Bu dünyâda iki kısım akıllılar, iyilikle anılır. Amel defterleri sevâbla dolu olup, her an rûhları rahmet ve mağfiret ile şad ve mesrûr olur. Bir kısmı, dünyâda Allahü teâlânın kullarına ilim öğretirler. Doğru din kitabı yazarlar. Onların rûhları kıyâmete kadar iyilikle anılır. Sevâblar ile dâima mesrûr olur. Allahü teâlâ onlara rahmet eylesin! Bu âlimlerin şeref ve izzeti başkalarında yoktur. Çünkü bunların adları kitablarda anılır. Rûhları a’lâ-i illiyyînde, yüksek makamlarda, peygamberlerin (a.s.) meclislerinde bulunur. Onların sohbetlerinin şerefi ile şereflenirler, ilimleri ve yazdıkları kitapları, dünyâda kalıp, îmân sahipleri o kitablardan istifâde edip, her iki dünyânın şeref ve izzetine ve ebedî saadete kavuşurlar. Cennetin yüksek derecelerine ulaşırlar.

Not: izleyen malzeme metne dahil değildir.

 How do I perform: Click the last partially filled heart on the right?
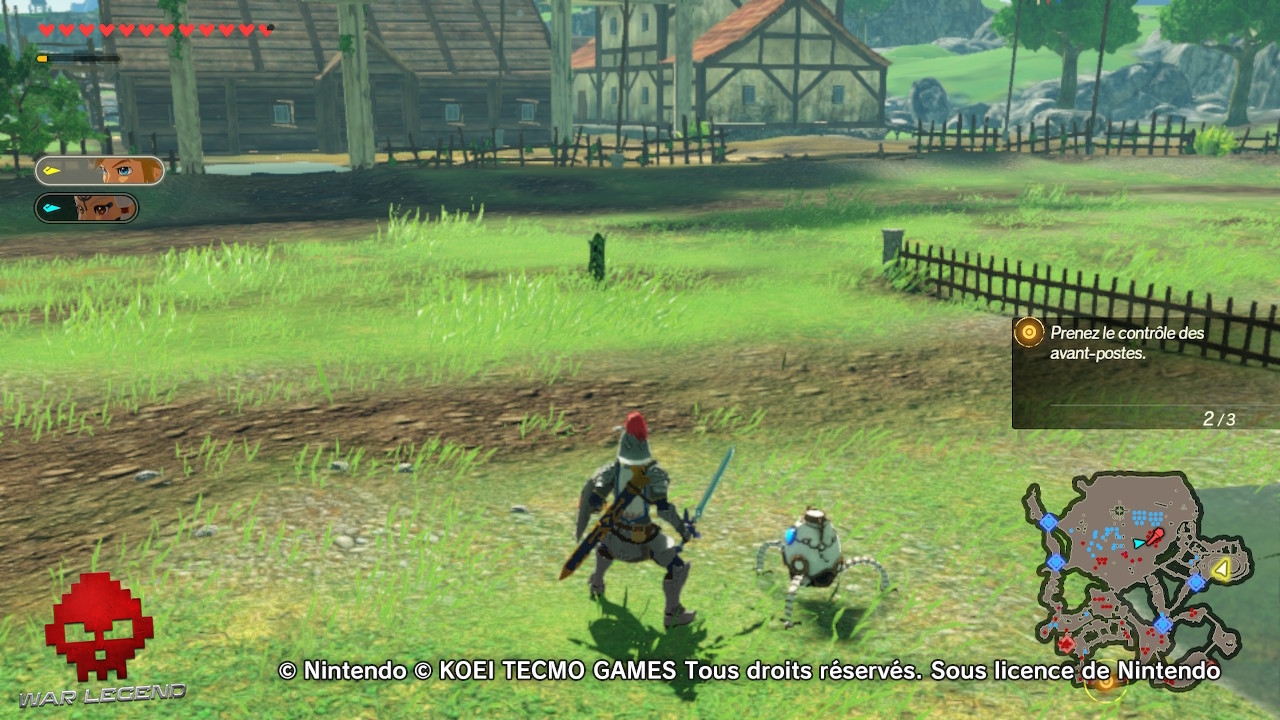pyautogui.click(x=264, y=29)
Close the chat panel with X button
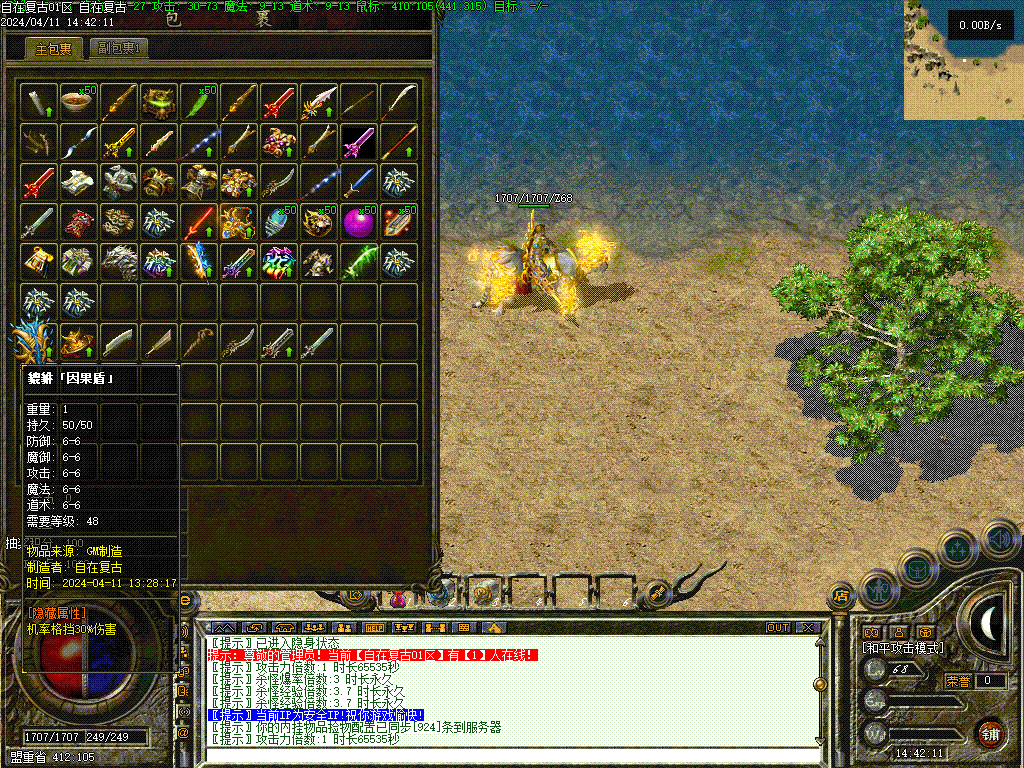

Bir kısmı da, bu fânî dünyâda iyi evlâd bırakıp, onların iyi duâları ile sevâbları artar. Adları iyilikle anılır, rûhları şad olur. Yahut mal ve paraları ile hayrat ve iyi işler yapar. Câmi, mescid, medrese ve diğer hayırlı işler gibi işler yapıp giderler. Hayratları durdukça, sevâbları artar. Rûhları hayır duâlarla sürûr içinde olur. Adları iyilikle anılır.

Akıllı olanların, bu geçici dünyâda hayırlı bir eser bırakıp, adlarının iyilikle anılmasını, rûhlarının şad olmasını istemeleri gerekir.

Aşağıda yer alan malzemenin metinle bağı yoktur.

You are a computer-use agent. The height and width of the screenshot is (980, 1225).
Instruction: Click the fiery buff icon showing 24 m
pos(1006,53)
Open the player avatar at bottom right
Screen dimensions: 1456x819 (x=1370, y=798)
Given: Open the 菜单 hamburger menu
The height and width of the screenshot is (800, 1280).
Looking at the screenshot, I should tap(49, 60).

Hastalığım artınca hatırımı sormağa gelen din kardeşlerim, İhlâs sûresini okumayı bana hatırlatsın, telkin etsinler. Hadîs-i şerîflerde buyuruldu ki: “Ölüm hastalığında İhlâs sûresini okuyan, mezarda fitne görmez. Kabir sıkmasından emîn olur. Melekler onu, elleri ile getirip sırattan Cennete götürürler.” Bunun gibi, “Yâ Rabbî! ölümün sekerâtı ve zorlukları için bana yardım et” hadîs-i şerîfini telkin etsinler. Resûlullah (s.a.v.) dünyâdan Cennete gidecekleri zaman böyle duâ ettiler.

Mü’minlerin annesi hazret-i Âişe (r.anhâ) buyurdu ki: “O esnada, Resûlullahın (s.a.v.) yanında bir tas su koydular. Suyu alıp, yüzüne sürerdi ve şöyle duâ ederdi. “Yâ Rabbî! Beni mağfiret et, bana acı ve beni refîk-i a’lâya ulaştır.” Bu duâ O’nun (s.a.v.) son duâsı oldu. Önceleri âhırete kolaylıkla gidenlere gıbta ederdim. Resûlullahın (s.a.v.) vefâtını görünce, kolay gidenlere gıbta etmedim.”

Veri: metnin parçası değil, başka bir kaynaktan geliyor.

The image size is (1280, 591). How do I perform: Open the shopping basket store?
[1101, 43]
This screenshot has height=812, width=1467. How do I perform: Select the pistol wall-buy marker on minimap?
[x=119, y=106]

Allahü teâlânın rahmetini ve recâya âit âyet-i kerîme ve hadîs-i şerîfleri hatırlatsınlar. Meselâ; “Allahü teâlânın rahmetinden ümidinizi kesmeyin. O bütün günahları mağfiret eder. Elbette ki O, mağfiret ve merhamet edicidir” âyetleri gibi âyet-i kerîmeleri okuyup, açıklasınlar. Rahmet ve şefâata âit hadîs-i şerîfler ve Eshâb-ı Kirâmın “aleyhimürrıdvân” sözlerinden ve menkıbelerinden anlatıp, îzâh etsinler.

Hadîs-i şerîfte buyuruldu ki: “Ölüm zamanında Allahü teâlâya hüsn-ü zan ederek can veriniz”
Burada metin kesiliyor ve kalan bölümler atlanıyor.